Let's analyze which words have the strongest influence on sentiment classification. This helps business users understand what aspects of products drive positive or negative sentiment.

In [None]:
# Extract the feature names (words) from the TF-IDF vectorizer
feature_names = sentiment_pipeline.named_steps['tfidf'].get_feature_names_out()

# Get the coefficients from the Naive Bayes classifier
# For MultinomialNB, log probabilities reflect word importance
coefs = sentiment_pipeline.named_steps['classifier'].feature_log_prob_

# Calculate the difference between positive and negative class log probabilities
# This gives us a measure of how strongly each word indicates positive or negative sentiment
coef_diff = coefs[1] - coefs[0]  # Assuming binary classification (positive=1, negative=0)

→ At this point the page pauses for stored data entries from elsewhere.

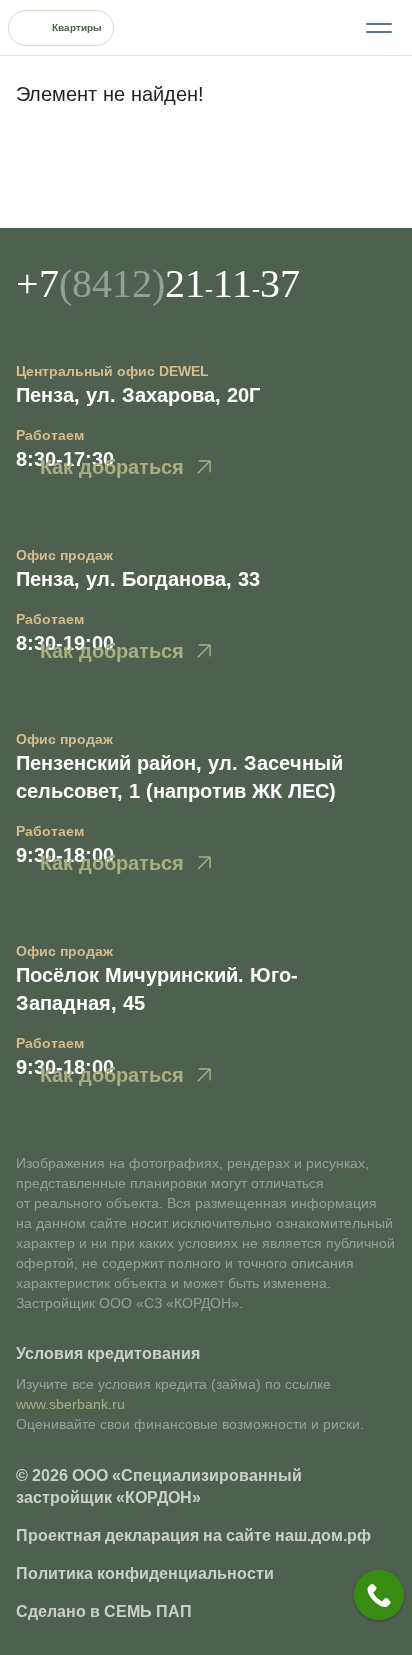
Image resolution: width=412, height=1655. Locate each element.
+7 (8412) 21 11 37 (323, 28)
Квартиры (77, 27)
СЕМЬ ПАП (148, 1611)
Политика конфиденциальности (145, 1573)
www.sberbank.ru (70, 1404)
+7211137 (158, 283)
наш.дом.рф (323, 1535)
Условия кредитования (108, 1353)
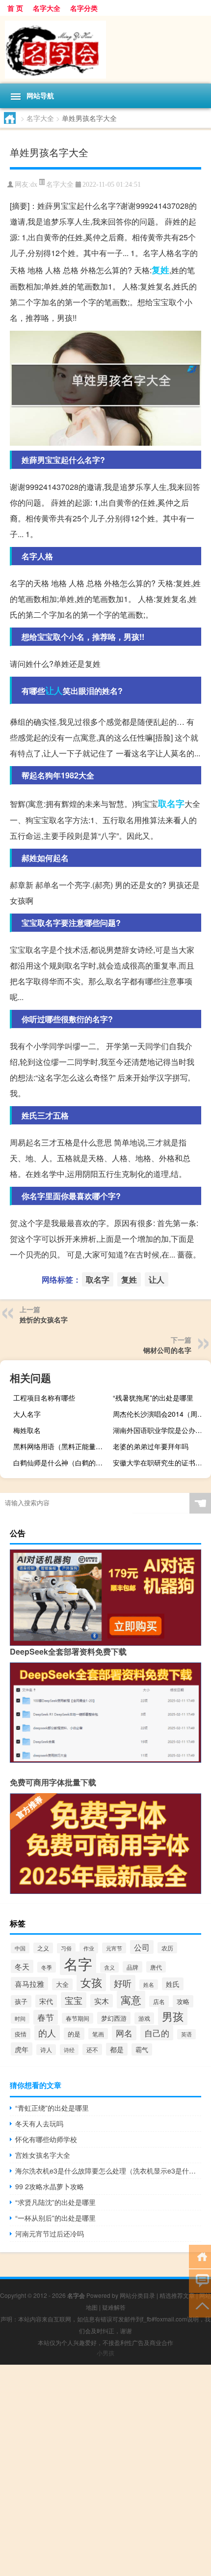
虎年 (21, 2049)
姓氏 (173, 1984)
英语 (186, 2034)
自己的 (156, 2033)
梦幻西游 (114, 2018)
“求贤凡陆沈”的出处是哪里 (55, 2202)
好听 (123, 1982)
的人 (47, 2033)
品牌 (132, 1967)
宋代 (46, 2001)
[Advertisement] (105, 2470)
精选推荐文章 (177, 2295)
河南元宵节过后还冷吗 (49, 2233)
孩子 (21, 2001)
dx (33, 184)
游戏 (144, 2018)
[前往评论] (200, 2280)
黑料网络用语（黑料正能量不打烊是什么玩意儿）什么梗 (61, 1446)
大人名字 (27, 1414)
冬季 (46, 1967)
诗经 (69, 2050)
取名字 (171, 803)
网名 (124, 2033)
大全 (62, 1984)
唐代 (156, 1967)
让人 (54, 690)
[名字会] (105, 50)
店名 (159, 2001)
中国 (20, 1948)
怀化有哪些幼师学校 (46, 2139)
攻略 (183, 2001)
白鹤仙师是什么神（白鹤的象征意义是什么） (61, 1462)
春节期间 (77, 2018)
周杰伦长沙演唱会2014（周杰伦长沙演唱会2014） (161, 1414)
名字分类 (84, 8)
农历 (167, 1948)
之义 (43, 1948)
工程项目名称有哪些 (44, 1397)
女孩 (91, 1982)
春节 (45, 2017)
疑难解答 (114, 2307)
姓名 (148, 1984)
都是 (117, 2049)
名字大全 (46, 8)
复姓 (160, 269)
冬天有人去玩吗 (39, 2123)
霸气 (141, 2049)
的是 (74, 2033)
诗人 (46, 2050)
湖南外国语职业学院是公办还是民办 (161, 1430)
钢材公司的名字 (167, 1350)
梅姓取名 (27, 1430)
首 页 (15, 8)
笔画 (98, 2034)
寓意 (131, 1999)
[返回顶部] (200, 2305)
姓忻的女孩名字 (44, 1319)
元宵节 (114, 1948)
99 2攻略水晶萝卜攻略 (49, 2186)
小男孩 (105, 2352)
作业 (88, 1948)
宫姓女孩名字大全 (42, 2155)
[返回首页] (200, 2256)
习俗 (66, 1948)
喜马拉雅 (29, 1983)
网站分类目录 (137, 2295)
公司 (142, 1947)
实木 (101, 2001)
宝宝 (73, 2000)
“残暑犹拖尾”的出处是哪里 (153, 1397)
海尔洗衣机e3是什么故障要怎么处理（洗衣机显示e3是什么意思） (108, 2170)
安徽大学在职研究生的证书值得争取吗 (161, 1462)
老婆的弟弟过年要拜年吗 (150, 1446)
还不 (92, 2049)
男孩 (173, 2016)
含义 (109, 1967)
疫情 (20, 2034)
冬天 (22, 1966)
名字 (78, 1963)
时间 (20, 2018)
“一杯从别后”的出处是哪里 (55, 2218)
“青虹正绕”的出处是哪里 (52, 2108)
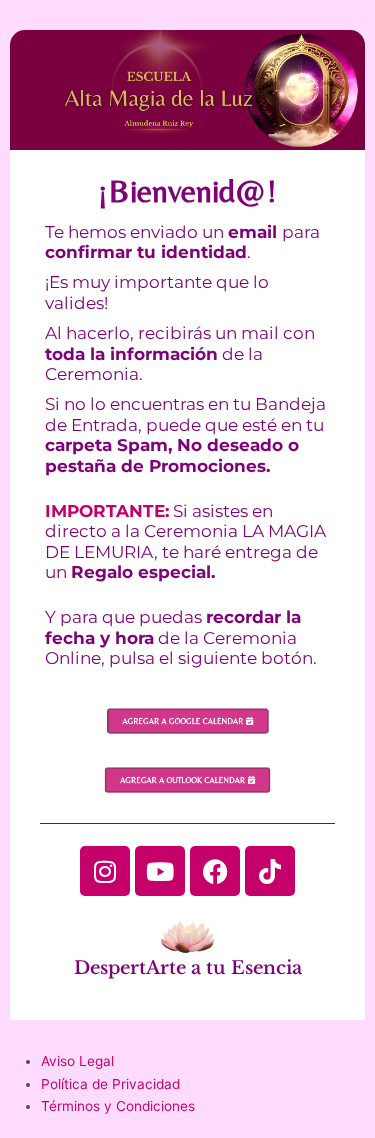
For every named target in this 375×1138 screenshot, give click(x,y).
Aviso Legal (77, 1061)
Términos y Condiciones (118, 1106)
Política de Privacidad (110, 1084)
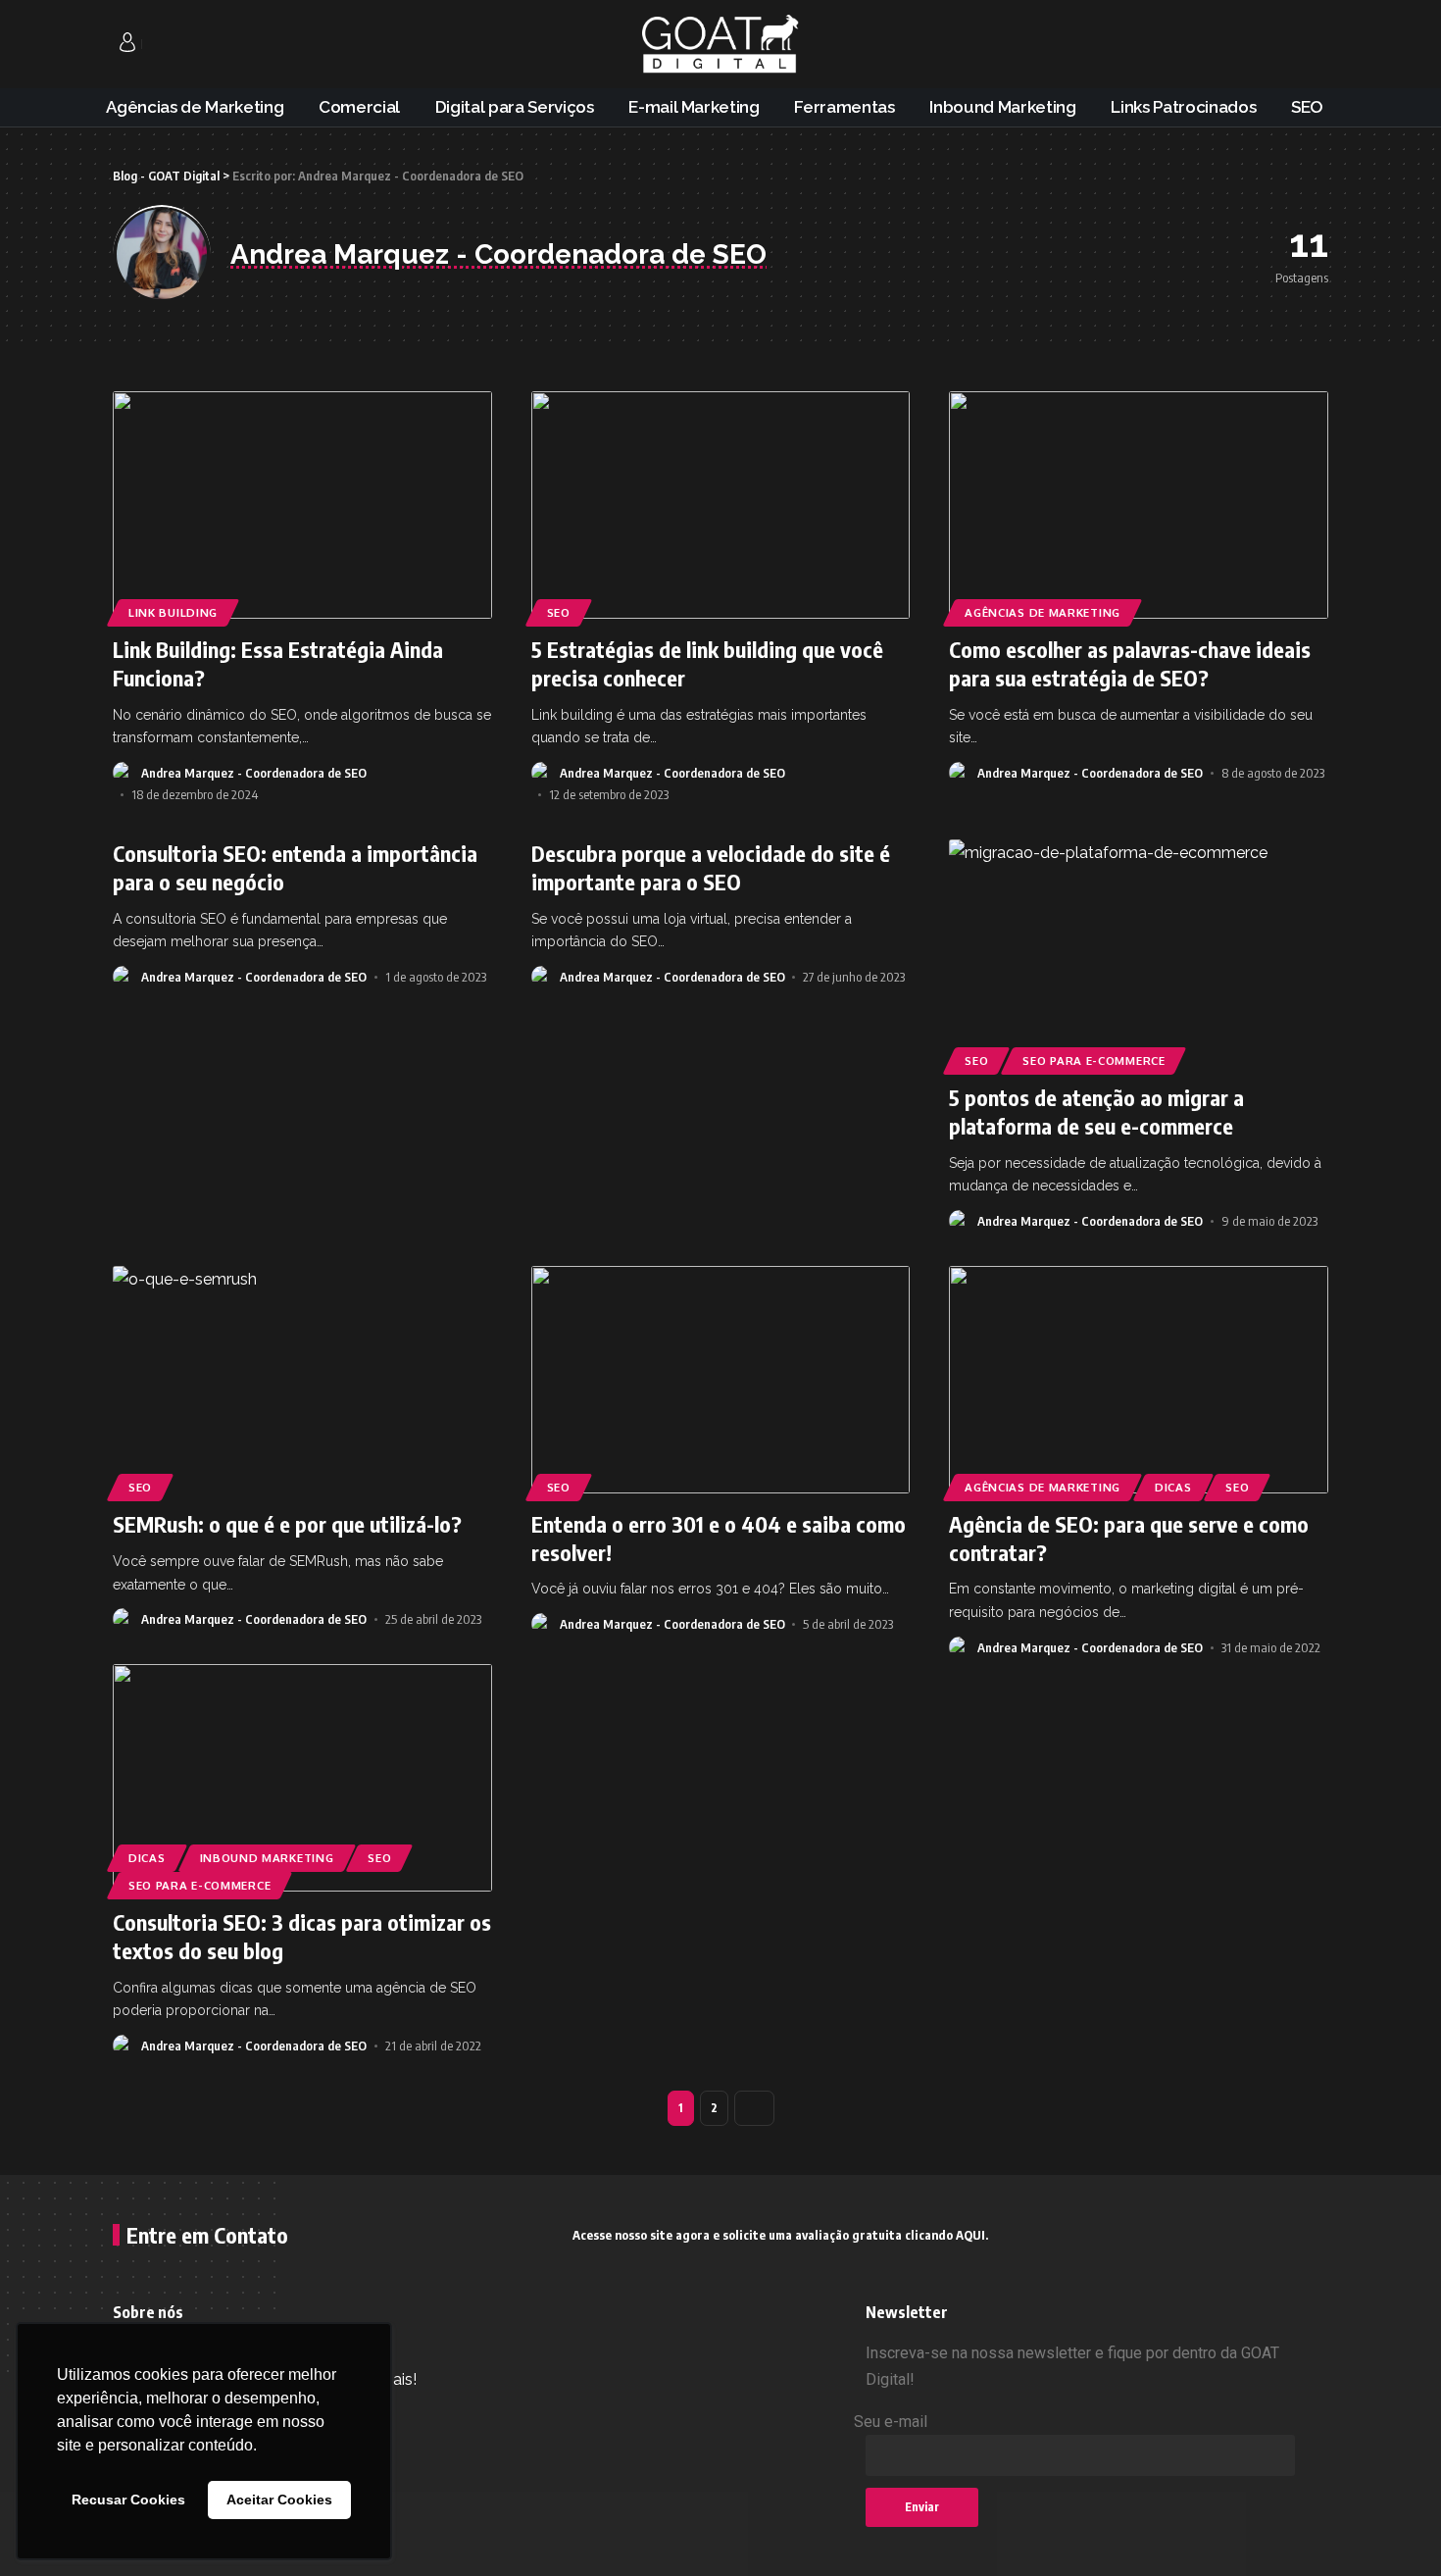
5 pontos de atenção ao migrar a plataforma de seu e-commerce (1096, 1111)
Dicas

# Get the top positive and negative words
top_positive_idx = coef_diff.argsort()[-10:]  # Top 10 positive words
top_negative_idx = coef_diff.argsort()[:10]   # Top 10 negative words

# Display top positive words
print("Top words indicating POSITIVE sentiment:")
for idx in reversed(top_positive_idx):
    print(f"  {feature_names[idx]}")

print("\nTop words indicating NEGATIVE sentiment:")
for idx in top_negative_idx:
    print(f"  {feature_names[idx]}")

## 7. Business Value and Implementation

### Business Benefits of Sentiment Analysis

1. **Early Problem Detection:**
   - Automatically flag negative reviews for immediate attention
   - Identify emerging product issues before they become widespread

2. **Customer Service Prioritization:**
   - Focus support resources on customers with negative experiences
   - Analyze sentiment trends to staff customer service appropriately

3. **Product Development Insights:**
   - Identify which product features generate positive sentiment
   - Understand pain points for future product iterations

4. **Marketing Opportunities:**
   - Highlight products with consistently positive sentiment
   - Extract positive testimonials automatically

### Implementation Considerations

While our simple model demonstrates the concept, a production-scale implementation would include:

- More sophisticated models (BERT, RoBERTa) for better accuracy
- Fine-tuning on domain-specific review data
- Multi-class sentiment (1-5 stars) rather than binary classification
- Aspect-based sentiment analysis to identify which specific product features receive positive/negative comments
- Integration with business intelligence dashboards for real-time monitoring
- Human review for edge cases where confidence is low

## 8. Learning Challenge

Now it's your turn to experiment with sentiment analysis!

### Challenges:

1. Try writing your own product review and see how the model classifies it
2. Modify a review slightly to see if you can change its predicted sentiment
3. Think about edge cases that might be difficult for our simple model:
   - Reviews with both positive and negative aspects
   - Sarcastic reviews
   - Technical reviews with specialized terminology

Use the cell below to experiment:

In [None]:
# Add your own reviews to test
your_reviews = [
    # Add your test reviews here
    "Write your own review here to test the model"
]

# Predict sentiment
your_predictions = sentiment_pipeline.predict(your_reviews)
your_confidence = sentiment_pipeline.predict_proba(your_reviews).max(axis=1)

# Display results
for review, prediction, confidence in zip(your_reviews, your_predictions, your_confidence):
    print(f"Review: {review}")
    print(f"Predicted sentiment: {prediction} (confidence: {confidence:.2f})\n")

## Conclusion

In this notebook, we've built a simple sentiment analysis model that demonstrates how businesses like Amazon can automatically analyze customer reviews. Our approach uses text vectorization and a Naive Bayes classifier to determine whether a review expresses positive or negative sentiment.

Remember that real-world implementations would be more sophisticated, but the fundamental process remains similar:
1. Collect and preprocess text data
2. Transform text into numerical features
3. Train a classification model
4. Deploy the model to analyze new reviews automatically
5. Extract business insights from the results

By implementing sentiment analysis, businesses can systematically track customer satisfaction, identify product issues, and respond proactively to customer needs—all at a scale that would be impossible with manual review.